Bueno, pues en esta situación me encontraba. Tratando “enfermedades” con medicinas, como buen galeno, cuando las propias experiencias de la consulta diaria con los pacientes y los estudios de psicoterapias variadas (desde diferentes enfoques) me llevó a notar que muchas veces los llamados “síntomas” tenían un sentido. Increíble, cada vez con más claridad, a poco que escuchaba lo que los pacientes me iban contando, sus historias y su situación (sobre todo con respecto a sus seres más queridos), se me revelaban funciones implícitas de las conductas y el sentido de ciertos comportamientos y sentimientos iba surgiendo en el contexto de las entrevistas.

Así se fueron diluyendo frente a mi visión las enfermedades, a la vez que cada vez trataba más y más de las historias y las situaciones vitales de mis pacientes. Curiosamente, por encima de las descripciones y lecturas de lo que pasaba en las familias, con los padres o parejas de los pacientes, no podía obviar las emociones que se manejaban. Y lo más increíble, anatema para todo un científico como se suponía que yo debía ser, me daba cuenta de cómo me afectaban personalmente esas emociones o las reacciones que el paciente traía a la consulta. Su forma de relacionarse, de comunicarse, me alteraba y ponía en entredicho mi supuesta objetividad científica. Un desastre, vamos.

Bueno. Mi única salida era aceptar mis vivencias y seguir estudiando. Así fue como las cosas comenzaron a tomar sentido. Claro. Pero sentido individual, en cada caso, subjetivo, único. La verdad es que es un giro copernicano, aceptar lo incontestable de la vivencia subjetiva, de la propia y de la ajena. Y trabajar en la consulta junto con tu paciente sin garantías ni terreno estable bajo los pies. Ayudar a co-crear soluciones donde no las había. Participar en una relación genuina con otro ser humano. Aceptar un compromiso ético con mi paciente ¡Vaya manera de complicarse las cosas!

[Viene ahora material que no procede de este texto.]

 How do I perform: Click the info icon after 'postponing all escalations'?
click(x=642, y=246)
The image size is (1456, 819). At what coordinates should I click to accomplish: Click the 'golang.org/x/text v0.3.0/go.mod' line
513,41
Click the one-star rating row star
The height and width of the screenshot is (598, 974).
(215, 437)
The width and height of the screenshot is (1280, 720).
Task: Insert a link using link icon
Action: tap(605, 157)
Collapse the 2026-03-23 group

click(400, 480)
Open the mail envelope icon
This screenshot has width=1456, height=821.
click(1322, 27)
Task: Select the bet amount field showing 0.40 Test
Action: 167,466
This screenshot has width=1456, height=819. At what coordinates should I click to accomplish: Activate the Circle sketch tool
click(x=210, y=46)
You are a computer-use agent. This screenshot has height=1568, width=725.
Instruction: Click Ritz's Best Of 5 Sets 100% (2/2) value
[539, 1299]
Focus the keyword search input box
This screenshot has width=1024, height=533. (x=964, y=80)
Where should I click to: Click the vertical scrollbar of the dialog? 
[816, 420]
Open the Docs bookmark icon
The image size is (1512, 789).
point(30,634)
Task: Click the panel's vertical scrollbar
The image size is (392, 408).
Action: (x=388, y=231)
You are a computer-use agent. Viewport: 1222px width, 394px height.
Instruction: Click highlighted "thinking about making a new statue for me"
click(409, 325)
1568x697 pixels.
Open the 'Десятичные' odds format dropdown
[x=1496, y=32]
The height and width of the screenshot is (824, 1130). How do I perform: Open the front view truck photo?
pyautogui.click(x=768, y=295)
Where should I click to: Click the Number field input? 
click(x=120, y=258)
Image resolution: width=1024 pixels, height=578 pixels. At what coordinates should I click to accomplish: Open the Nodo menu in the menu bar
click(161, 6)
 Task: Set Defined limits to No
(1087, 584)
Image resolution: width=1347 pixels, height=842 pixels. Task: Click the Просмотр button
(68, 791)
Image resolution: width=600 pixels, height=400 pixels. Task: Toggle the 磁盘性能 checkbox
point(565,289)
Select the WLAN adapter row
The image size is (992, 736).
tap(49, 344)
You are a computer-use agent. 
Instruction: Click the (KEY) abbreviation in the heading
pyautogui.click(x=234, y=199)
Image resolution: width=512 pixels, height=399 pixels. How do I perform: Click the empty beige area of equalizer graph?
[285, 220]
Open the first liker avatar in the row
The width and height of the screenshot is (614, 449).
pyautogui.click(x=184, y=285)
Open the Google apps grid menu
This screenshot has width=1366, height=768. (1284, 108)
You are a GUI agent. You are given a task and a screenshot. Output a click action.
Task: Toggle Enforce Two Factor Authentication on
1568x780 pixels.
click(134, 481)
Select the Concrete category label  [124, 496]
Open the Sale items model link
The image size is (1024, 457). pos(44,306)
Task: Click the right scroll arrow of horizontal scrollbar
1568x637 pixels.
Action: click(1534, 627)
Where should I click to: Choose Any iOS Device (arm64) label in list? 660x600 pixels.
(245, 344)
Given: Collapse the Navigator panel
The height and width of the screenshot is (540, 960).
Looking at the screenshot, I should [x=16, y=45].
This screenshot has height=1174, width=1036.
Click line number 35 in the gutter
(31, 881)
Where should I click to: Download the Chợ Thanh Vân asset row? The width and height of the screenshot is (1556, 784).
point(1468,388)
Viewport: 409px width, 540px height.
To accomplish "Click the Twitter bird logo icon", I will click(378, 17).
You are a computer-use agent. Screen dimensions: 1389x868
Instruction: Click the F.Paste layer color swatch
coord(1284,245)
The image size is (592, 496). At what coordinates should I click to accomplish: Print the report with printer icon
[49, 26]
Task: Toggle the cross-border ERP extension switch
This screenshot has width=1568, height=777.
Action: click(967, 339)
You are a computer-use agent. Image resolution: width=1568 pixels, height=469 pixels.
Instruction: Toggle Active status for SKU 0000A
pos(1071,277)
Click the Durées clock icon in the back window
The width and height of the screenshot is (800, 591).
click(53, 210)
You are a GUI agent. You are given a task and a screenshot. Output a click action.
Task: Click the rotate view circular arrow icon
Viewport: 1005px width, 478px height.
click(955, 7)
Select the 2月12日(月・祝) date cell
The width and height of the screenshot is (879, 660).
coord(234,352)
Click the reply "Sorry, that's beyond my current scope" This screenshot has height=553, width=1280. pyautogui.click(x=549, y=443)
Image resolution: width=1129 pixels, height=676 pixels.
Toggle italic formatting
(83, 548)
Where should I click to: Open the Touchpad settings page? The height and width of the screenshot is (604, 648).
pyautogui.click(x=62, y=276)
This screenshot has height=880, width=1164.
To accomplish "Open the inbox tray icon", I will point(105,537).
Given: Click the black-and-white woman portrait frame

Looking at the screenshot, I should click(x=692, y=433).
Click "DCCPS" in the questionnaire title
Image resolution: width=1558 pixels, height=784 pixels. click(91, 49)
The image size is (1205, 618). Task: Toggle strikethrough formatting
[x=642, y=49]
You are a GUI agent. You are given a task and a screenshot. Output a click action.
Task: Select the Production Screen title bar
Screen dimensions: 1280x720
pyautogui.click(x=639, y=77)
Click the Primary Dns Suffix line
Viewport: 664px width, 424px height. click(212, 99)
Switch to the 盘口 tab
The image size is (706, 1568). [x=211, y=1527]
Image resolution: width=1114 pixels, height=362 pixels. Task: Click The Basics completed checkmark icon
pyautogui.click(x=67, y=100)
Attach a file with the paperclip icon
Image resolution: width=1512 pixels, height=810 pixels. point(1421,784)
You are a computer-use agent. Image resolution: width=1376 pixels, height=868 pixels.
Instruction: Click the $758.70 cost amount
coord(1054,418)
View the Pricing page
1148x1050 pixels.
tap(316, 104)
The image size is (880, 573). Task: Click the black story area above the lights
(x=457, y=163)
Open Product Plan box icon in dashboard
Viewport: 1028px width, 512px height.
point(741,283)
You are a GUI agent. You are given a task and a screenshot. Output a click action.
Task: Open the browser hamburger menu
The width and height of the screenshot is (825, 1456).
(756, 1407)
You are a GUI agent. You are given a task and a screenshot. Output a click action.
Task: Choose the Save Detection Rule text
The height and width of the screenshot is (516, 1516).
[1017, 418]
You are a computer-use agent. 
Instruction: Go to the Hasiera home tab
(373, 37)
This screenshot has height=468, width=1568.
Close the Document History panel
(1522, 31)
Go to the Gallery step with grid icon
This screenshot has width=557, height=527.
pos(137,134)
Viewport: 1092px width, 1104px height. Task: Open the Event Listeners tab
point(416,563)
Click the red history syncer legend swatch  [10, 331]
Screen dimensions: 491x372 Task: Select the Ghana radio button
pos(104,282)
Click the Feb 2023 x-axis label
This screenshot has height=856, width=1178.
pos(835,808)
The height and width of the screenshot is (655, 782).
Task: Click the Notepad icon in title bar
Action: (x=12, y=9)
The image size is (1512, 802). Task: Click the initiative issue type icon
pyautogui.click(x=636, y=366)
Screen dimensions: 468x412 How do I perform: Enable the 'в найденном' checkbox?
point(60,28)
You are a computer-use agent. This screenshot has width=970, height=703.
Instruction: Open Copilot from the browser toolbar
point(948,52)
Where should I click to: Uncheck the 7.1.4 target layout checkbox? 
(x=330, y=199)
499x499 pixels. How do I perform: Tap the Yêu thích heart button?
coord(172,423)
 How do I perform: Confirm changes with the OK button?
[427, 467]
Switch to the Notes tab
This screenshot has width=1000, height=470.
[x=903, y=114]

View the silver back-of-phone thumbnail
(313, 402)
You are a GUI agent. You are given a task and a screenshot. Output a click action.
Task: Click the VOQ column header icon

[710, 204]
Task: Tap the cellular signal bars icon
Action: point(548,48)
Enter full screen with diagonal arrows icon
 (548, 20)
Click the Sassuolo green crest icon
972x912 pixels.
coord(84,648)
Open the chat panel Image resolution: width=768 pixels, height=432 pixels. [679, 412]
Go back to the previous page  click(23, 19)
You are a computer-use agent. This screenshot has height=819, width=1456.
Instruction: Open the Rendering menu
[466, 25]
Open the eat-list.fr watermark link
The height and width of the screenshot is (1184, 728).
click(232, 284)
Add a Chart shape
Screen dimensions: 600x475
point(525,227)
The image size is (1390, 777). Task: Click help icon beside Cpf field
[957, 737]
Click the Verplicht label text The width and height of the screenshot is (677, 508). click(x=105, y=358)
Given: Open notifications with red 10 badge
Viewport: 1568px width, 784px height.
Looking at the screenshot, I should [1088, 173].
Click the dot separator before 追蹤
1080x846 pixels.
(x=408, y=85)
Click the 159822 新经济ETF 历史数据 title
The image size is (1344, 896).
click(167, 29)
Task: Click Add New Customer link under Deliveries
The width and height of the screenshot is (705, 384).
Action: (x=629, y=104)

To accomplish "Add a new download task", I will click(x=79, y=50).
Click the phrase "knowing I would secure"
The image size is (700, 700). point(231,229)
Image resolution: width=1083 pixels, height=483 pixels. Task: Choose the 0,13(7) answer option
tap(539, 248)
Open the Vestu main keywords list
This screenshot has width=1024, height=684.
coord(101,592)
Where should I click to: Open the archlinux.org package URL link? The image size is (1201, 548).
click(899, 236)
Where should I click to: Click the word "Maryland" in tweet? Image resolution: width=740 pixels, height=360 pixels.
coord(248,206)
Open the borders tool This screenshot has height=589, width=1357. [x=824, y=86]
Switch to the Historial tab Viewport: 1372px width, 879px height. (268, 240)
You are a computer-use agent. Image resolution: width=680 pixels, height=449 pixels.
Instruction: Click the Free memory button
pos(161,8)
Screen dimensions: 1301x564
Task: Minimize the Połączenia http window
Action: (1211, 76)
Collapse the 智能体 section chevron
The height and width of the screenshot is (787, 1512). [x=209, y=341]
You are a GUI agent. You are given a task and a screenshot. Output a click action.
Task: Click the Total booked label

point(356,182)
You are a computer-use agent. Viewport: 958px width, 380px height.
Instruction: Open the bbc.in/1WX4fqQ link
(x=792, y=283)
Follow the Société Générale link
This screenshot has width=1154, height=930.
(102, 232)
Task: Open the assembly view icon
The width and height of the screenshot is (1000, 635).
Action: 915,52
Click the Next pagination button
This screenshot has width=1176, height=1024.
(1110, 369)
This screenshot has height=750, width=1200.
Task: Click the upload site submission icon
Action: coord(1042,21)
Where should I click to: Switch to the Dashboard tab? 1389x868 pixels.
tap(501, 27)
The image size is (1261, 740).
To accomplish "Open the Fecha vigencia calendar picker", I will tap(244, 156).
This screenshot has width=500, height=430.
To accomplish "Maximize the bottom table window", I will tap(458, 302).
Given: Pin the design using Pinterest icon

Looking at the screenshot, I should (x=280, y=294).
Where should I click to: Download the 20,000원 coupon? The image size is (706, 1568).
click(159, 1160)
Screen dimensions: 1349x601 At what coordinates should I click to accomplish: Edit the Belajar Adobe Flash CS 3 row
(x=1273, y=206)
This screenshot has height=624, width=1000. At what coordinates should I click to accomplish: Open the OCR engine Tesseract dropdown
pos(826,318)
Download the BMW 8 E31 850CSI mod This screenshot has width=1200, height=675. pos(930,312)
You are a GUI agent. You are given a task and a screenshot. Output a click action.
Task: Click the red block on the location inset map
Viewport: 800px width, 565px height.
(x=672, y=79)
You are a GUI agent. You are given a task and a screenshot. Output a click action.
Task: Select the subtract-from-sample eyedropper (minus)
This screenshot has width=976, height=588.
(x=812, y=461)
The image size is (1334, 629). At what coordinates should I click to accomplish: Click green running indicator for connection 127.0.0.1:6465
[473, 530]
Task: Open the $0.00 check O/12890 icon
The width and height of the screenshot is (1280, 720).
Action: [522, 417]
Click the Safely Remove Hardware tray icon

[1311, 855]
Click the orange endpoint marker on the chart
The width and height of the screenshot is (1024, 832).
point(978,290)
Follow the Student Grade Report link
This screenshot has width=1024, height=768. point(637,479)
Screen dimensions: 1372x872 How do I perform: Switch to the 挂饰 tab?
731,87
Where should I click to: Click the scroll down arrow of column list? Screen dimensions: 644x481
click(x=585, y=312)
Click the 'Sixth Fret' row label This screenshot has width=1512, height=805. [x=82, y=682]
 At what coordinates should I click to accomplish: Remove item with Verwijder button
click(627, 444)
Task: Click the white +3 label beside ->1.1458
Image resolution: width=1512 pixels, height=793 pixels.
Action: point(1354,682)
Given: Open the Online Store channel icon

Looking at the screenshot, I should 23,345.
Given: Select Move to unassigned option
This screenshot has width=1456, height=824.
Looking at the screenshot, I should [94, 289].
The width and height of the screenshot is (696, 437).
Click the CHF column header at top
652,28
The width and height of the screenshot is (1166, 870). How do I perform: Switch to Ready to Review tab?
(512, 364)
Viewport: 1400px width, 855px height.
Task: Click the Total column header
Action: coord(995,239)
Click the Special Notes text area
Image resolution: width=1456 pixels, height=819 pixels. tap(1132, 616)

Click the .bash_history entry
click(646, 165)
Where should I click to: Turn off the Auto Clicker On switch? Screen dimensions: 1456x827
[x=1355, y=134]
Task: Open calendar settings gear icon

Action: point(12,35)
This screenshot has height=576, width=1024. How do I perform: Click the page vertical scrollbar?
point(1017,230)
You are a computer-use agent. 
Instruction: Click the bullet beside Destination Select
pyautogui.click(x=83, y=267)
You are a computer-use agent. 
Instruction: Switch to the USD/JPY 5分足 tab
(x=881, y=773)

Ante este mareo sirvieron de mucho los pasos de otros que nos antecedieron en afrontar estos asuntos. Impresionante la valentía intelectual de Freud en su compromiso con lo que encontraba en su consulta y cómo lo reflejó en sus escritos. Reveladoras las experiencias de Winnicott con los niños, y su compromiso con los casos que aceptaba. Inspiradores los escritos de Bateson y Fco Varela sobre las ciencias de la vida. Frieda Fromm-Reichmann, Watzlawick, H. S. Sullivan, Lacan, Mitchell…

Así fui descubriendo una subjetividad humana que se construía en un mundo de relaciones y decisiones. Cómo lo intersubjetivo va interiorizándose y conformando lo más íntimo de los que somos. Y cómo esto abre la puerta de la intervención a nivel relacional y vivencial sobre el mundo emocional propio y ajeno.

¿Cómo actuar entonces? ¿Cual es el camino en cada situación? En este trabajo me encuentro actualmente, con ayuda de mis pacientes que me explican con bastante paciencia lo que les va sirviendo y lo que no. Por ahora la intuición es que sabiendo que no encontraré “manual de instrucciones” para cada paciente , ni nada escrito en piedra, tampoco vale “cualquier cosa”, ni mucho menos.